◆ **What you are asked to do**: Repeat the material below word for word, keeping every line as it appears.

◆ **Records to process**:
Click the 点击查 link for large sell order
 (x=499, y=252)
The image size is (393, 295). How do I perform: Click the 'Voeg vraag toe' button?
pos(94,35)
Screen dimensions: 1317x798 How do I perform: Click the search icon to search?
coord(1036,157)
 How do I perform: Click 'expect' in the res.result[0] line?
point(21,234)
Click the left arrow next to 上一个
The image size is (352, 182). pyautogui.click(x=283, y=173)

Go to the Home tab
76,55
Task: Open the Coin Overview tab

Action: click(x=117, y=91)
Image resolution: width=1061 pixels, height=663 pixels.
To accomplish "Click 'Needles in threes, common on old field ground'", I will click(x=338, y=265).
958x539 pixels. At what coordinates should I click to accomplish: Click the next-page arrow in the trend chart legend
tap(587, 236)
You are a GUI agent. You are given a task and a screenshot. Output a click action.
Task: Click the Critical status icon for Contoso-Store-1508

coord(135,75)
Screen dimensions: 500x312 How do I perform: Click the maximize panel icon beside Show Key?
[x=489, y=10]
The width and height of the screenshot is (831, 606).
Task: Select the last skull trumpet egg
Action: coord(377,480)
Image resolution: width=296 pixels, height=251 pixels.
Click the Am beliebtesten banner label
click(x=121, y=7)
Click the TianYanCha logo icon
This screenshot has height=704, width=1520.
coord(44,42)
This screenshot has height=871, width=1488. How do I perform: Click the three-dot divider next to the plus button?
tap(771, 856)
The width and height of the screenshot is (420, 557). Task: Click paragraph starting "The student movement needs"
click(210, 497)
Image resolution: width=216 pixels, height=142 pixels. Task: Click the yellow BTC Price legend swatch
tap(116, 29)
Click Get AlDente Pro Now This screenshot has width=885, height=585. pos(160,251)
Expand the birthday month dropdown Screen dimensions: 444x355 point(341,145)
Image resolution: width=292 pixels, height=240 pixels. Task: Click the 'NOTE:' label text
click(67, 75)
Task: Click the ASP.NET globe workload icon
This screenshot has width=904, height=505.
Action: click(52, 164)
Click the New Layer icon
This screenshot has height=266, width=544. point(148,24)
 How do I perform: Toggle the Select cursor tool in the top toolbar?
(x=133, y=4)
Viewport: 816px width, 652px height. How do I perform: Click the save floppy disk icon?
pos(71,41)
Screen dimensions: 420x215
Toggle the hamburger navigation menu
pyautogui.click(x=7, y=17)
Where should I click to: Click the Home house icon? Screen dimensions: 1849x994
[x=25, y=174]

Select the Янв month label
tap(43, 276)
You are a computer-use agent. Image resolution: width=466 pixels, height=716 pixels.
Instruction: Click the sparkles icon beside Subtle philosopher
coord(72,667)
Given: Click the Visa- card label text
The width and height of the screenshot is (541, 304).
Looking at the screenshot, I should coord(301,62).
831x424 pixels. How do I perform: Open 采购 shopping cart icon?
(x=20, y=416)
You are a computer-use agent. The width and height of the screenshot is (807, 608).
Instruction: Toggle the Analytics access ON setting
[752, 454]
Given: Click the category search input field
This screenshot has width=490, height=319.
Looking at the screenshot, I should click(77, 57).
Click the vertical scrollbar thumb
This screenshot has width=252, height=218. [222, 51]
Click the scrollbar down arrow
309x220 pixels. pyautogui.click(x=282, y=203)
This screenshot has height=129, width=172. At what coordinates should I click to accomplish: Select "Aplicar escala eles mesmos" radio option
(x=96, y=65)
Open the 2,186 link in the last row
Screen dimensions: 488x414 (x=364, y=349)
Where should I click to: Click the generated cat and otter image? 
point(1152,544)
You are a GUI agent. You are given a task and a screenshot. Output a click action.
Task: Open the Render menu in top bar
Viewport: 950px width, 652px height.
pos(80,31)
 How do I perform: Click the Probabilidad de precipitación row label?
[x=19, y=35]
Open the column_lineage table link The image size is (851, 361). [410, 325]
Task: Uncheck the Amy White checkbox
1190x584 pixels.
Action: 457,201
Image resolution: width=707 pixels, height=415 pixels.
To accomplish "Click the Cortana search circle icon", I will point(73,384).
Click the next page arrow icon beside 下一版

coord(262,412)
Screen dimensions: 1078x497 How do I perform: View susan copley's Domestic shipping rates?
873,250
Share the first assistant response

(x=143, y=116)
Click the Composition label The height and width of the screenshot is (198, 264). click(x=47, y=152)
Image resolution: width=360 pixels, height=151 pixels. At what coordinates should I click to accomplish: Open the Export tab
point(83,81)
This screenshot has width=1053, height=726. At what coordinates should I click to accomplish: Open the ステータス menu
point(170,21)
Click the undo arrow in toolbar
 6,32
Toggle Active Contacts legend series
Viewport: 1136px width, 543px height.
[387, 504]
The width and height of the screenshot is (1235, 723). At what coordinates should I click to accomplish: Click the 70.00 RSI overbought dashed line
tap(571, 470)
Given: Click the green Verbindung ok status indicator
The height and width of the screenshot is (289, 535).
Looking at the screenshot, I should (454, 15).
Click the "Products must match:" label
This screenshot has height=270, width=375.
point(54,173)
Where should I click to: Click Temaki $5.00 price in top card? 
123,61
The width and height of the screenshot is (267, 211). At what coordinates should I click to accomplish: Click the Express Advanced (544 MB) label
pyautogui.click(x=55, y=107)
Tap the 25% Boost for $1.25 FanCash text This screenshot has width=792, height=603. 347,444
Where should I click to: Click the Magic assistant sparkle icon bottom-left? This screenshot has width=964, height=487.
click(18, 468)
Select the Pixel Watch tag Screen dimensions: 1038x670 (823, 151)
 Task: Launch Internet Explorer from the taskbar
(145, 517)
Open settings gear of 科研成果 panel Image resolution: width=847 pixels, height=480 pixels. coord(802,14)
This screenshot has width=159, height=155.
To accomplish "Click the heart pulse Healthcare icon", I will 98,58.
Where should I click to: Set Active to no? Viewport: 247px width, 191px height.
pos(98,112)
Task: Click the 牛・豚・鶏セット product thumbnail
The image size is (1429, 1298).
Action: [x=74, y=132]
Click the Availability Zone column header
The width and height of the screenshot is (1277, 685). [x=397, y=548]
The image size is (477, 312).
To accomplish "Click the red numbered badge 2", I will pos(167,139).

◆ **Solution for this exercise**:
Click the 点击查 link for large sell order
 (x=499, y=252)
The image size is (393, 295). How do I perform: Click the 'Voeg vraag toe' button?
pos(94,35)
Screen dimensions: 1317x798 How do I perform: Click the search icon to search?
coord(1036,157)
 How do I perform: Click 'expect' in the res.result[0] line?
point(21,234)
Click the left arrow next to 上一个
The image size is (352, 182). pyautogui.click(x=283, y=173)

Go to the Home tab
76,55
Task: Open the Coin Overview tab

Action: click(x=117, y=91)
Image resolution: width=1061 pixels, height=663 pixels.
To accomplish "Click 'Needles in threes, common on old field ground'", I will click(x=338, y=265).
958x539 pixels. At what coordinates should I click to accomplish: Click the next-page arrow in the trend chart legend
tap(587, 236)
You are a GUI agent. You are given a task and a screenshot. Output a click action.
Task: Click the Critical status icon for Contoso-Store-1508

coord(135,75)
Screen dimensions: 500x312 How do I perform: Click the maximize panel icon beside Show Key?
[x=489, y=10]
The width and height of the screenshot is (831, 606).
Task: Select the last skull trumpet egg
Action: coord(377,480)
Image resolution: width=296 pixels, height=251 pixels.
Click the Am beliebtesten banner label
click(x=121, y=7)
Click the TianYanCha logo icon
This screenshot has height=704, width=1520.
coord(44,42)
This screenshot has height=871, width=1488. How do I perform: Click the three-dot divider next to the plus button?
tap(771, 856)
The width and height of the screenshot is (420, 557). Task: Click paragraph starting "The student movement needs"
click(210, 497)
Image resolution: width=216 pixels, height=142 pixels. Task: Click the yellow BTC Price legend swatch
tap(116, 29)
Click Get AlDente Pro Now This screenshot has width=885, height=585. pos(160,251)
Expand the birthday month dropdown Screen dimensions: 444x355 point(341,145)
Image resolution: width=292 pixels, height=240 pixels. Task: Click the 'NOTE:' label text
click(67, 75)
Task: Click the ASP.NET globe workload icon
This screenshot has width=904, height=505.
Action: click(52, 164)
Click the New Layer icon
This screenshot has height=266, width=544. point(148,24)
 How do I perform: Toggle the Select cursor tool in the top toolbar?
(x=133, y=4)
Viewport: 816px width, 652px height. How do I perform: Click the save floppy disk icon?
pos(71,41)
Screen dimensions: 420x215
Toggle the hamburger navigation menu
pyautogui.click(x=7, y=17)
Where should I click to: Click the Home house icon? Screen dimensions: 1849x994
[x=25, y=174]

Select the Янв month label
tap(43, 276)
You are a computer-use agent. Image resolution: width=466 pixels, height=716 pixels.
Instruction: Click the sparkles icon beside Subtle philosopher
coord(72,667)
Given: Click the Visa- card label text
The width and height of the screenshot is (541, 304).
Looking at the screenshot, I should coord(301,62).
831x424 pixels. How do I perform: Open 采购 shopping cart icon?
(x=20, y=416)
You are a computer-use agent. The width and height of the screenshot is (807, 608).
Instruction: Toggle the Analytics access ON setting
[752, 454]
Given: Click the category search input field
This screenshot has width=490, height=319.
Looking at the screenshot, I should click(77, 57).
Click the vertical scrollbar thumb
This screenshot has width=252, height=218. [222, 51]
Click the scrollbar down arrow
309x220 pixels. pyautogui.click(x=282, y=203)
This screenshot has height=129, width=172. At what coordinates should I click to accomplish: Select "Aplicar escala eles mesmos" radio option
(x=96, y=65)
Open the 2,186 link in the last row
Screen dimensions: 488x414 (x=364, y=349)
Where should I click to: Click the generated cat and otter image? 
point(1152,544)
You are a GUI agent. You are given a task and a screenshot. Output a click action.
Task: Open the Render menu in top bar
Viewport: 950px width, 652px height.
pos(80,31)
 How do I perform: Click the Probabilidad de precipitación row label?
[x=19, y=35]
Open the column_lineage table link The image size is (851, 361). [410, 325]
Task: Uncheck the Amy White checkbox
1190x584 pixels.
Action: 457,201
Image resolution: width=707 pixels, height=415 pixels.
To accomplish "Click the Cortana search circle icon", I will point(73,384).
Click the next page arrow icon beside 下一版

coord(262,412)
Screen dimensions: 1078x497 How do I perform: View susan copley's Domestic shipping rates?
873,250
Share the first assistant response

(x=143, y=116)
Click the Composition label The height and width of the screenshot is (198, 264). click(x=47, y=152)
Image resolution: width=360 pixels, height=151 pixels. At what coordinates should I click to accomplish: Open the Export tab
point(83,81)
This screenshot has width=1053, height=726. At what coordinates should I click to accomplish: Open the ステータス menu
point(170,21)
Click the undo arrow in toolbar
 6,32
Toggle Active Contacts legend series
Viewport: 1136px width, 543px height.
[387, 504]
The width and height of the screenshot is (1235, 723). At what coordinates should I click to accomplish: Click the 70.00 RSI overbought dashed line
tap(571, 470)
Given: Click the green Verbindung ok status indicator
The height and width of the screenshot is (289, 535).
Looking at the screenshot, I should (454, 15).
Click the "Products must match:" label
This screenshot has height=270, width=375.
point(54,173)
Where should I click to: Click Temaki $5.00 price in top card? 
123,61
The width and height of the screenshot is (267, 211). At what coordinates should I click to accomplish: Click the Express Advanced (544 MB) label
pyautogui.click(x=55, y=107)
Tap the 25% Boost for $1.25 FanCash text This screenshot has width=792, height=603. 347,444
Where should I click to: Click the Magic assistant sparkle icon bottom-left? This screenshot has width=964, height=487.
click(18, 468)
Select the Pixel Watch tag Screen dimensions: 1038x670 (823, 151)
 Task: Launch Internet Explorer from the taskbar
(145, 517)
Open settings gear of 科研成果 panel Image resolution: width=847 pixels, height=480 pixels. coord(802,14)
This screenshot has width=159, height=155.
To accomplish "Click the heart pulse Healthcare icon", I will 98,58.
Where should I click to: Set Active to no? Viewport: 247px width, 191px height.
pos(98,112)
Task: Click the 牛・豚・鶏セット product thumbnail
The image size is (1429, 1298).
Action: [x=74, y=132]
Click the Availability Zone column header
The width and height of the screenshot is (1277, 685). [x=397, y=548]
The image size is (477, 312).
To accomplish "Click the red numbered badge 2", I will pos(167,139).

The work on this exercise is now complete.